[INPUT DATA — start]
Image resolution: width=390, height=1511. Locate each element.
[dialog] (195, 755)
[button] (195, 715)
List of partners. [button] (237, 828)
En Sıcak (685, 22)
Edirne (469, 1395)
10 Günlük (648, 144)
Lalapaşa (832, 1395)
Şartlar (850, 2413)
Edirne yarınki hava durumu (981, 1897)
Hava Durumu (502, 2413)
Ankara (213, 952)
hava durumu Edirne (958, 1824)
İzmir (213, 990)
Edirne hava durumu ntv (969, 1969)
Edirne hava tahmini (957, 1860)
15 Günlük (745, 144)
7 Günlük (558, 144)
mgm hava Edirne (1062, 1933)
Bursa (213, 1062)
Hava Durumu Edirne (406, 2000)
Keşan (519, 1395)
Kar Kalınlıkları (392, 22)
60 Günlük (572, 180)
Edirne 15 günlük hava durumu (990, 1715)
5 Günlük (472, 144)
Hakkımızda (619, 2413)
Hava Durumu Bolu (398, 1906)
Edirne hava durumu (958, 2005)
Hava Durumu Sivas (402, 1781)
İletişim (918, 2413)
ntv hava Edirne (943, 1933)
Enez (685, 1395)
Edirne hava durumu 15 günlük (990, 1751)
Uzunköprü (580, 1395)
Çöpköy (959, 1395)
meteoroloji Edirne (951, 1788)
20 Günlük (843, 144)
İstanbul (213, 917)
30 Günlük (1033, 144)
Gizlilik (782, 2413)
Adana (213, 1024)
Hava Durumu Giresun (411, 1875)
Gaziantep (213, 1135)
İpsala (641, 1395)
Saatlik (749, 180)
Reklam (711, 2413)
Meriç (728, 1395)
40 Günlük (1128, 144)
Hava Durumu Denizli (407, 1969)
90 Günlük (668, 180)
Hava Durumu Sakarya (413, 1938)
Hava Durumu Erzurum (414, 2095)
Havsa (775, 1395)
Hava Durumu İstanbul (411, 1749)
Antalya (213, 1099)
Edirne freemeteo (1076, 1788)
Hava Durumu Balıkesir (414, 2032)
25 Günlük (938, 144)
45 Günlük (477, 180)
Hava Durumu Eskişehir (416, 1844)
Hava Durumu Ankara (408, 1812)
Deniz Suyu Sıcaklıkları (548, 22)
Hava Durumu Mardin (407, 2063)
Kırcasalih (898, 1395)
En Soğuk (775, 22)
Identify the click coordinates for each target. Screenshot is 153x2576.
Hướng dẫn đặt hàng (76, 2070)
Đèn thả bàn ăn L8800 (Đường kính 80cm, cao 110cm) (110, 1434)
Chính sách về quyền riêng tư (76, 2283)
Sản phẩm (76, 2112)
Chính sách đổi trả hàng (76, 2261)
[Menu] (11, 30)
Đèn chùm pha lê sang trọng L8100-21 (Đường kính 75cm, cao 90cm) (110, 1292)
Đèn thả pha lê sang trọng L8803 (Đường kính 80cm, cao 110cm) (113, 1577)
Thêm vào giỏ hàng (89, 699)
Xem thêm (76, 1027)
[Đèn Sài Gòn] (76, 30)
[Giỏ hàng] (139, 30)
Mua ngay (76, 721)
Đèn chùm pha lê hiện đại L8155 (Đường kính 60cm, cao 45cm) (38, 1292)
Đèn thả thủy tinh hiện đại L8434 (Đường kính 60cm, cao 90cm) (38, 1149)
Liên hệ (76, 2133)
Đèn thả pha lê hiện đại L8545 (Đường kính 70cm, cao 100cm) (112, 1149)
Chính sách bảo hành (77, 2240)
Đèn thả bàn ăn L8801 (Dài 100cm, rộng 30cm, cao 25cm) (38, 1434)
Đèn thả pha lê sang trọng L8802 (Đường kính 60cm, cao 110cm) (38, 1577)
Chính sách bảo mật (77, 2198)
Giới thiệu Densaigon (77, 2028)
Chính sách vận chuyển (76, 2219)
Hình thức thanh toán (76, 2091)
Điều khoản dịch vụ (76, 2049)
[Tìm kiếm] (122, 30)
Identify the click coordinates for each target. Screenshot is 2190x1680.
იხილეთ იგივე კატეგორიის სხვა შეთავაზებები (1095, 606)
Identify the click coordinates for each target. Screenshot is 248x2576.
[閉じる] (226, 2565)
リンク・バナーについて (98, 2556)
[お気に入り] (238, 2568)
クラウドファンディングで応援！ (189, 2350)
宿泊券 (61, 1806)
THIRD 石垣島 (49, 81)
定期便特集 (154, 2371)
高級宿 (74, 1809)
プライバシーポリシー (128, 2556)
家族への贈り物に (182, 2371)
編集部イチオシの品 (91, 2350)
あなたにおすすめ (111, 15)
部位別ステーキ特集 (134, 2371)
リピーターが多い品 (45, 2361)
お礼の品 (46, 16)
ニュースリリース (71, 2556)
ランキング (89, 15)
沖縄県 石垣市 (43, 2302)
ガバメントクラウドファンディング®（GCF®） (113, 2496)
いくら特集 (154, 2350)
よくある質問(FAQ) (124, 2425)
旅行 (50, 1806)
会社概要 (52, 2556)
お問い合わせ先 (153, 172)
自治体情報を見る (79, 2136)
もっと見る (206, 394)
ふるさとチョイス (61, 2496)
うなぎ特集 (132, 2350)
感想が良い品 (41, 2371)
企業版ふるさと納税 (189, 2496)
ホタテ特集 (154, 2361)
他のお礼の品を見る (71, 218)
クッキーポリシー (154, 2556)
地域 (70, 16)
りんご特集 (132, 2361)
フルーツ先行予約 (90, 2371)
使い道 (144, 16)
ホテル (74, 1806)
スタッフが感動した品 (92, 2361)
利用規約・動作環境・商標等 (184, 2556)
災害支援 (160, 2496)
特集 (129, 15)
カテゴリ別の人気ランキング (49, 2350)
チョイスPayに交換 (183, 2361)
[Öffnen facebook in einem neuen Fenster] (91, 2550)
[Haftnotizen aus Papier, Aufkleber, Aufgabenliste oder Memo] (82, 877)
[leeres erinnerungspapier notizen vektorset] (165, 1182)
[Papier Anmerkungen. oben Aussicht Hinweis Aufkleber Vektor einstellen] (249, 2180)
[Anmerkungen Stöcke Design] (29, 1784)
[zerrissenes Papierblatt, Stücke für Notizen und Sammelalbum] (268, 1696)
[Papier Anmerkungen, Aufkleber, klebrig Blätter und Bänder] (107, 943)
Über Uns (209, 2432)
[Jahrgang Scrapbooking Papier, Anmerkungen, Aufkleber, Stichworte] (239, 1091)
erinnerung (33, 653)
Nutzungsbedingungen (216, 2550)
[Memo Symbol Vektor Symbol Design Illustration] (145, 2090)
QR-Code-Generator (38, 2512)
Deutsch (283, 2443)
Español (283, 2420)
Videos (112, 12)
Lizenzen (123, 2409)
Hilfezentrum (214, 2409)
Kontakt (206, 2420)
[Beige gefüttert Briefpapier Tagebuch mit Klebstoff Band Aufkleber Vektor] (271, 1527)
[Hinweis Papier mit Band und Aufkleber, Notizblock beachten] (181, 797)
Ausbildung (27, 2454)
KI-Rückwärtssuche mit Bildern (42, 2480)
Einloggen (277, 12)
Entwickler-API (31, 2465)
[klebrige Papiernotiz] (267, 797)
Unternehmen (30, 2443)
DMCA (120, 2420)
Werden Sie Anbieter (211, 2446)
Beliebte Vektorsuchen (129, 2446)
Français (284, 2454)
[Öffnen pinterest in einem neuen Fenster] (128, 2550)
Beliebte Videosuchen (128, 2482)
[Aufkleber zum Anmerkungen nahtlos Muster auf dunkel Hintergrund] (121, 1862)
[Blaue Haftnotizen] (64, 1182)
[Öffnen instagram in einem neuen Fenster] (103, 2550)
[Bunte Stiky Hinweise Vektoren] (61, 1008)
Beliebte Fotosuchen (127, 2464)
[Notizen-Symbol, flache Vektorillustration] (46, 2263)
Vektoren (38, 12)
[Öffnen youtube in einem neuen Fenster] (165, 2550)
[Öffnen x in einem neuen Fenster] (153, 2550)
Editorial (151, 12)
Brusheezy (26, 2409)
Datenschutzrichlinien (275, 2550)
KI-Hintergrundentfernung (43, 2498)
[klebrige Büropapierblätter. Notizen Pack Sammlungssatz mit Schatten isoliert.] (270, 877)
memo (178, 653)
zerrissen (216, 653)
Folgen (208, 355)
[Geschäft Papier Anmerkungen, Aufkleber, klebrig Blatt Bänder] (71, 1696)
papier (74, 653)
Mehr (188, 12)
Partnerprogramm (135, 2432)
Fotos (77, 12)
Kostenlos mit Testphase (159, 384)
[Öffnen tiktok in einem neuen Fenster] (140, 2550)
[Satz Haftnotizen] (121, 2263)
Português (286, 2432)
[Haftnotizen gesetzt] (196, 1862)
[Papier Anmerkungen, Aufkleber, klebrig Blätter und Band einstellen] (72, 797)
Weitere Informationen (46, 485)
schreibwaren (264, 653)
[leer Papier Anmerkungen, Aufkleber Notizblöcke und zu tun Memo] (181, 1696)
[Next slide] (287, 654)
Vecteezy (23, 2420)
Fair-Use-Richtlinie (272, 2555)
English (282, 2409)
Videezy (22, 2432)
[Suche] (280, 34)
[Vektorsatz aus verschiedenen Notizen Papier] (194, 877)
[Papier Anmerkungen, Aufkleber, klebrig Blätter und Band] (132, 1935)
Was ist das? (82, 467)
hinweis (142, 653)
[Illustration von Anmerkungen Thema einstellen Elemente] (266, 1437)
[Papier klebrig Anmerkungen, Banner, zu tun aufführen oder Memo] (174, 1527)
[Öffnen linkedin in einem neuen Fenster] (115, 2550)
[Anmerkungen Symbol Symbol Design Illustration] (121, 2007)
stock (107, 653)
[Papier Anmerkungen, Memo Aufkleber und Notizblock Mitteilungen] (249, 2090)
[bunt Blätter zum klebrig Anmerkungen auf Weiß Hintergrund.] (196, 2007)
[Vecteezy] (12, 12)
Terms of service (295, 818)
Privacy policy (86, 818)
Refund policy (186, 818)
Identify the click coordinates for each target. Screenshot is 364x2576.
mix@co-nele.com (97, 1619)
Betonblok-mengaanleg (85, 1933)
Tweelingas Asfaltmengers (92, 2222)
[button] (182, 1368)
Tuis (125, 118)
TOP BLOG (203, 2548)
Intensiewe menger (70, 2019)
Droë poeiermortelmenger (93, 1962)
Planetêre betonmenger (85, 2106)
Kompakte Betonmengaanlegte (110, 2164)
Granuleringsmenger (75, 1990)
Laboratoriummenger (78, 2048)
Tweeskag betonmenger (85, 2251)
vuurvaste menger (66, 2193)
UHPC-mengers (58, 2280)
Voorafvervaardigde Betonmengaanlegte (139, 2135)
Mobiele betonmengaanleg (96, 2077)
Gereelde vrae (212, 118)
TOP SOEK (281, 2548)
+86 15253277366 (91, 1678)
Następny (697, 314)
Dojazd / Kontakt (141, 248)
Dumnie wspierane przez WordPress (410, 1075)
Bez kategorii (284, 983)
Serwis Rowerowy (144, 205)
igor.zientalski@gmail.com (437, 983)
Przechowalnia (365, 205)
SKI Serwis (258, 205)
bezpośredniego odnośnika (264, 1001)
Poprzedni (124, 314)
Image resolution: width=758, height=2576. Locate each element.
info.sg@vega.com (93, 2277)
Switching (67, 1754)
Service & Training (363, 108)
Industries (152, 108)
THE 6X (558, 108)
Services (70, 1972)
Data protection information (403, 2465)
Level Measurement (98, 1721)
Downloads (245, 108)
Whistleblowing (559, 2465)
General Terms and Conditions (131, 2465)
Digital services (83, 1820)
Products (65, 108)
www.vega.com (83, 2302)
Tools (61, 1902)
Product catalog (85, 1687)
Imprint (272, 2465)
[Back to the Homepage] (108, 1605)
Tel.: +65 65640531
[INPUT DATA — finish]
BRIEF: Display each line of the data where "button" occurs.

WRITTEN SOLUTION:
[button] (195, 715)
List of partners. [button] (237, 828)
[button] (182, 1368)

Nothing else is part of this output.